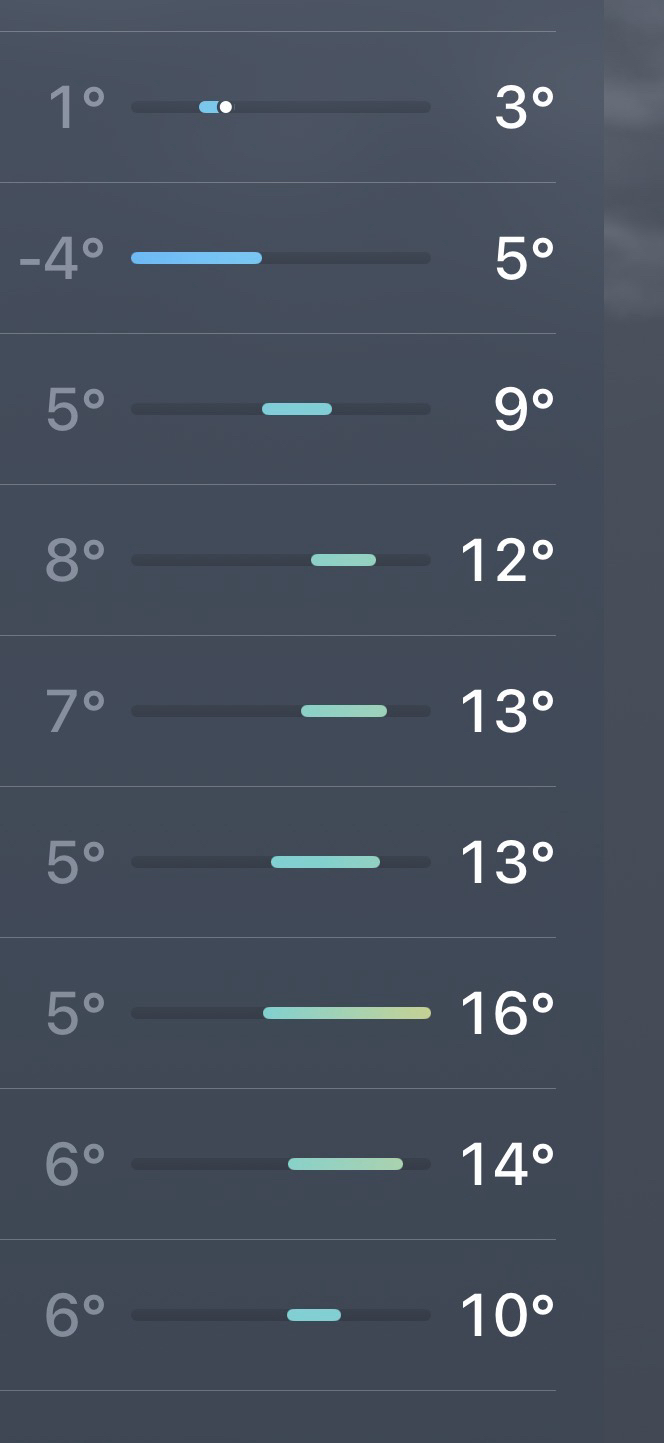Click the 3° high temperature
The width and height of the screenshot is (664, 1443).
click(x=524, y=107)
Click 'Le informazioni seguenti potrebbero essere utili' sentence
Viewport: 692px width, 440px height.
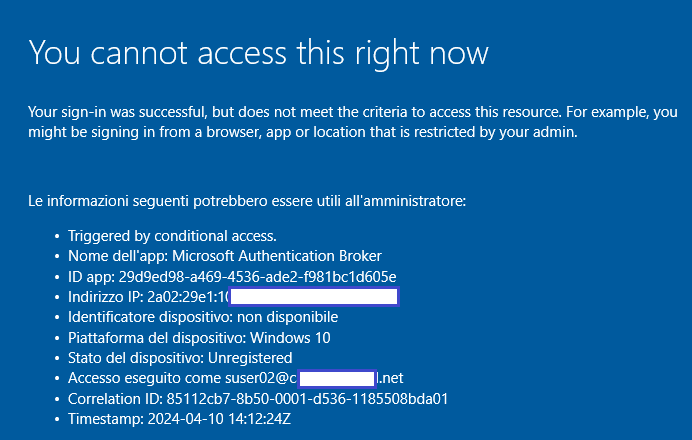pos(247,201)
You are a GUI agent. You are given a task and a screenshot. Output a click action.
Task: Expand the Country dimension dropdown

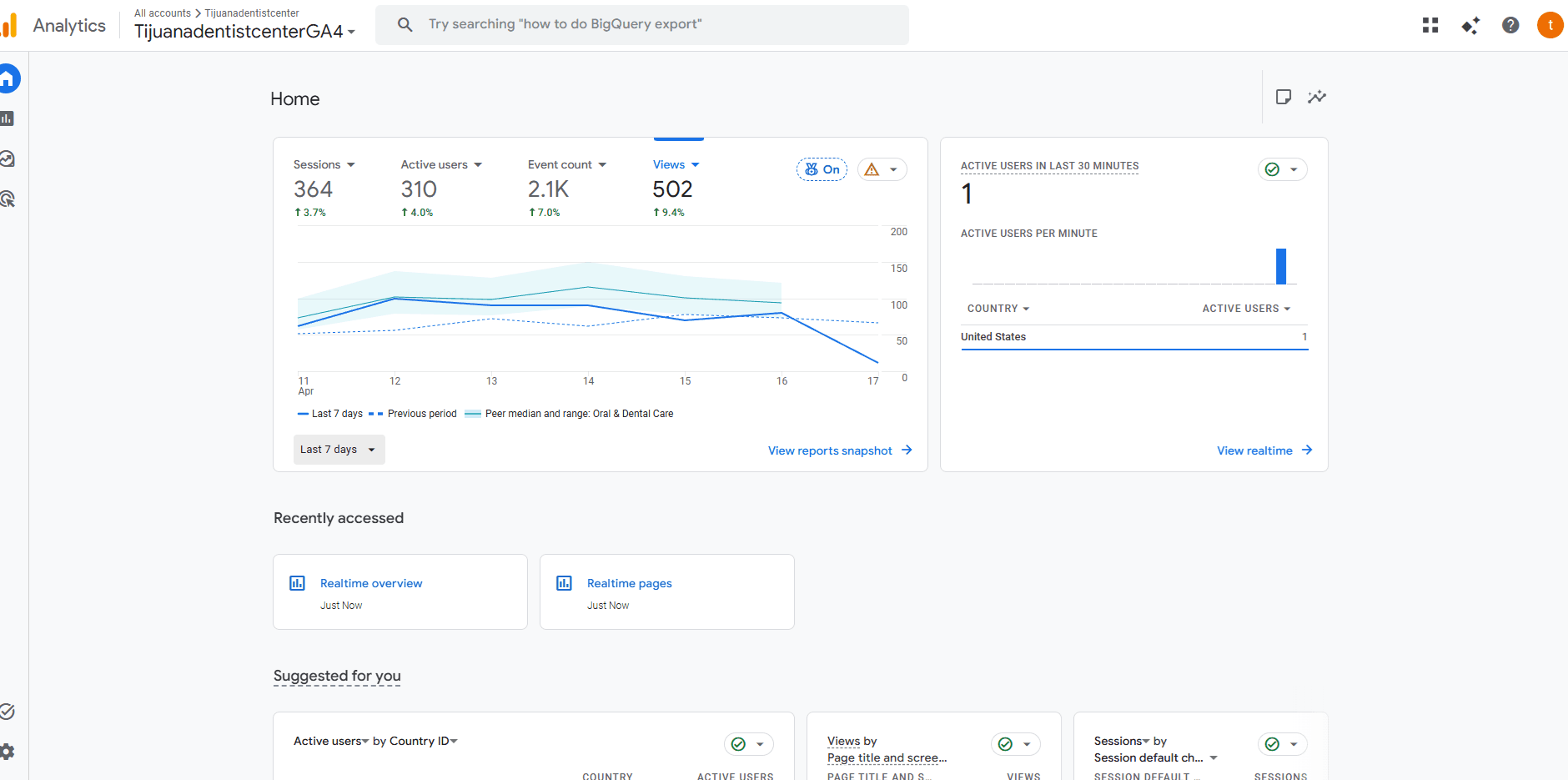click(x=998, y=309)
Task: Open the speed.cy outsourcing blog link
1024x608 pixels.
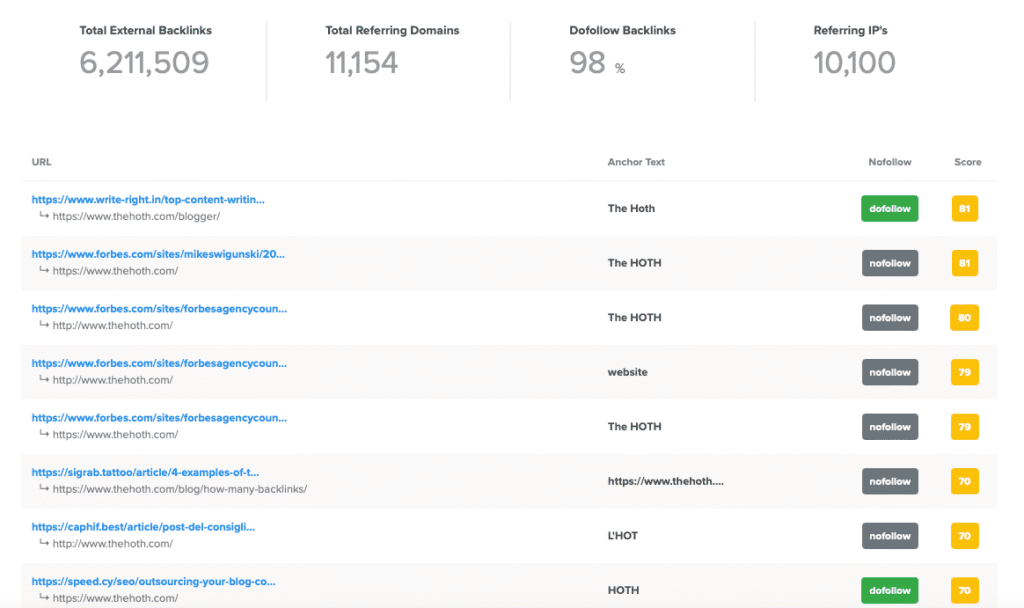Action: [x=153, y=581]
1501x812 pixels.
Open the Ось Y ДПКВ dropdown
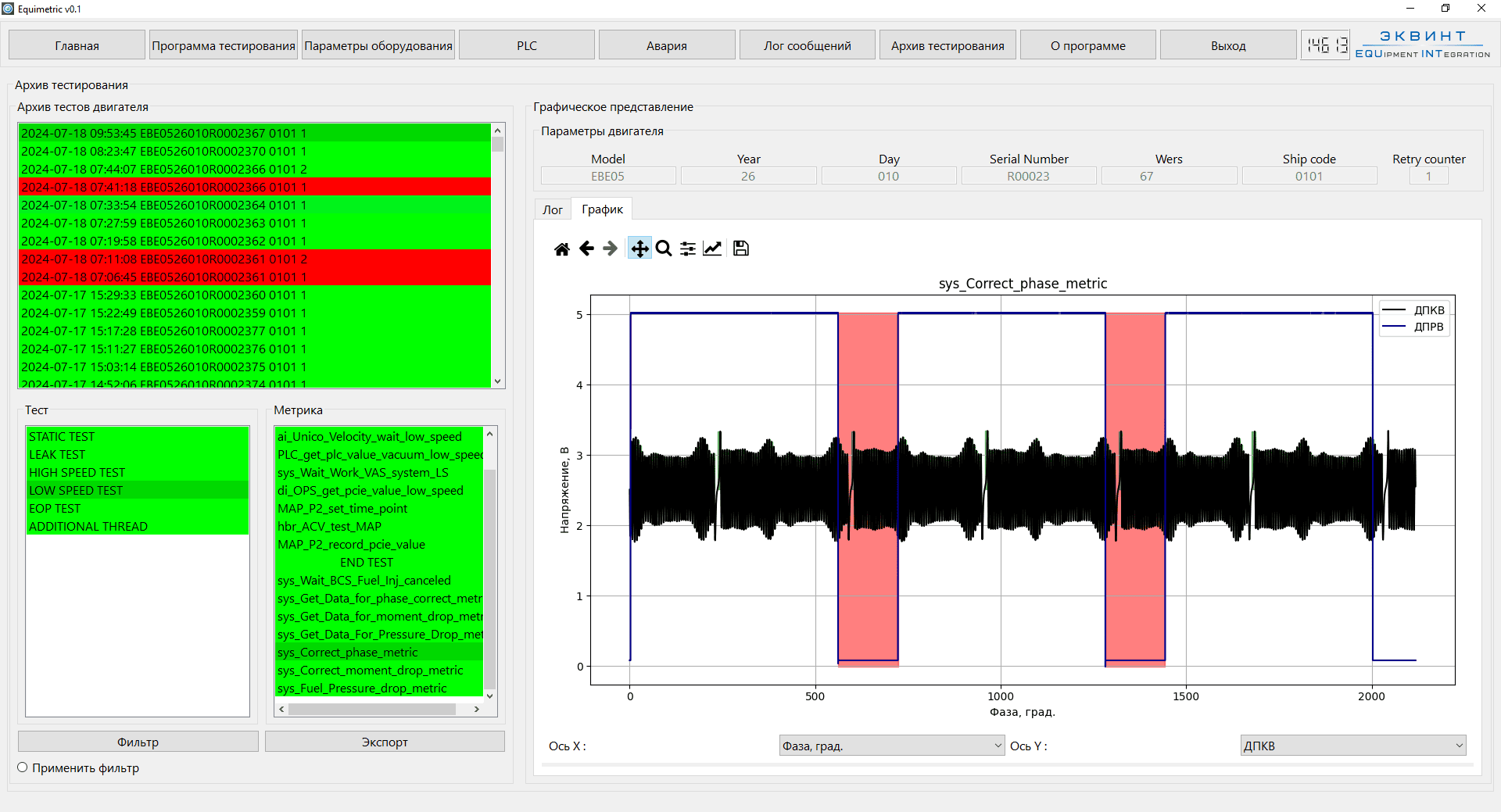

==========

- **Given request**
Please give every line of the items above as a JSON list of strings, one string per line, skipping blank lines. Leave the pictures out.

- **Exercise output**
[
  "Click the 3° high temperature",
  "The width and height of the screenshot is (664, 1443).",
  "click(x=524, y=107)",
  "Click 'Le informazioni seguenti potrebbero essere utili' sentence",
  "Viewport: 692px width, 440px height.",
  "pos(247,201)",
  "You are a GUI agent. You are given a task and a screenshot. Output a click action.",
  "Task: Expand the Country dimension dropdown",
  "click(x=998, y=309)",
  "Task: Open the speed.cy outsourcing blog link",
  "1024x608 pixels.",
  "Action: [x=153, y=581]",
  "1501x812 pixels.",
  "Open the Ось Y ДПКВ dropdown"
]